WHAT IS NEEDED
Edit the records below so that "Where should I click to" is replaced by "Where do I click to" throughout, with everything else left unchanged.

MATERIAL TO PROCESS
★ ★ ★ ★

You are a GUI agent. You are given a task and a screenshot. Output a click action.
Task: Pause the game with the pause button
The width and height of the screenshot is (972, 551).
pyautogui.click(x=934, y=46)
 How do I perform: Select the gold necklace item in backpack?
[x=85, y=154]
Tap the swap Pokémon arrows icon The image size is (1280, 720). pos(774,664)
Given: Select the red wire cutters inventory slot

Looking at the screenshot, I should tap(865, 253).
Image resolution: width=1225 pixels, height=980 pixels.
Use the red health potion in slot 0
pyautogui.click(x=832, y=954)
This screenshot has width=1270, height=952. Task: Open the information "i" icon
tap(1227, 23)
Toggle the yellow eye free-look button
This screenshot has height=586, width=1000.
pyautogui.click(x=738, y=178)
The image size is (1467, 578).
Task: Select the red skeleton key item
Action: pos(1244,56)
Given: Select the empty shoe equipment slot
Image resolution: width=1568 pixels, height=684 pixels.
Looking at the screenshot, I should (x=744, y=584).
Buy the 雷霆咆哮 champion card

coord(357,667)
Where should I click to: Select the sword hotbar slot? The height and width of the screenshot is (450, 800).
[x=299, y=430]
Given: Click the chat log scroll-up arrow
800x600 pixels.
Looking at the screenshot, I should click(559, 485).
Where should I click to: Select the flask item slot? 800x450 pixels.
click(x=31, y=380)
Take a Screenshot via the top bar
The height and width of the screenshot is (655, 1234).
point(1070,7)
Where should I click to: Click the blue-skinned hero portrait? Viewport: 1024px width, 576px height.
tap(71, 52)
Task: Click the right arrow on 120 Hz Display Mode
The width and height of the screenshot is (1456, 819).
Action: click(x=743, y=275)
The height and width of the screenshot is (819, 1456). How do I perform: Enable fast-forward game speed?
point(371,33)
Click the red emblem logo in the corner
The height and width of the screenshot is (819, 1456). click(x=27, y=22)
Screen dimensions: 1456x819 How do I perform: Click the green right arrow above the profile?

★ ★ ★ ★

RESULT
You are a GUI agent. You are given a task and a screenshot. Output a click action.
Task: Pause the game with the pause button
The width and height of the screenshot is (972, 551).
pyautogui.click(x=934, y=46)
 How do I perform: Select the gold necklace item in backpack?
[x=85, y=154]
Tap the swap Pokémon arrows icon The image size is (1280, 720). pos(774,664)
Given: Select the red wire cutters inventory slot

Looking at the screenshot, I should tap(865, 253).
Image resolution: width=1225 pixels, height=980 pixels.
Use the red health potion in slot 0
pyautogui.click(x=832, y=954)
This screenshot has width=1270, height=952. Task: Open the information "i" icon
tap(1227, 23)
Toggle the yellow eye free-look button
This screenshot has height=586, width=1000.
pyautogui.click(x=738, y=178)
The image size is (1467, 578).
Task: Select the red skeleton key item
Action: pos(1244,56)
Given: Select the empty shoe equipment slot
Image resolution: width=1568 pixels, height=684 pixels.
Looking at the screenshot, I should (x=744, y=584).
Buy the 雷霆咆哮 champion card

coord(357,667)
Where do I click to: Select the sword hotbar slot? The height and width of the screenshot is (450, 800).
[x=299, y=430]
Given: Click the chat log scroll-up arrow
800x600 pixels.
Looking at the screenshot, I should click(559, 485).
Where do I click to: Select the flask item slot? 800x450 pixels.
click(x=31, y=380)
Take a Screenshot via the top bar
The height and width of the screenshot is (655, 1234).
point(1070,7)
Where do I click to: Click the blue-skinned hero portrait? Viewport: 1024px width, 576px height.
tap(71, 52)
Task: Click the right arrow on 120 Hz Display Mode
The width and height of the screenshot is (1456, 819).
Action: click(x=743, y=275)
The height and width of the screenshot is (819, 1456). How do I perform: Enable fast-forward game speed?
point(371,33)
Click the red emblem logo in the corner
The height and width of the screenshot is (819, 1456). click(x=27, y=22)
Screen dimensions: 1456x819 How do I perform: Click the green right arrow above the profile?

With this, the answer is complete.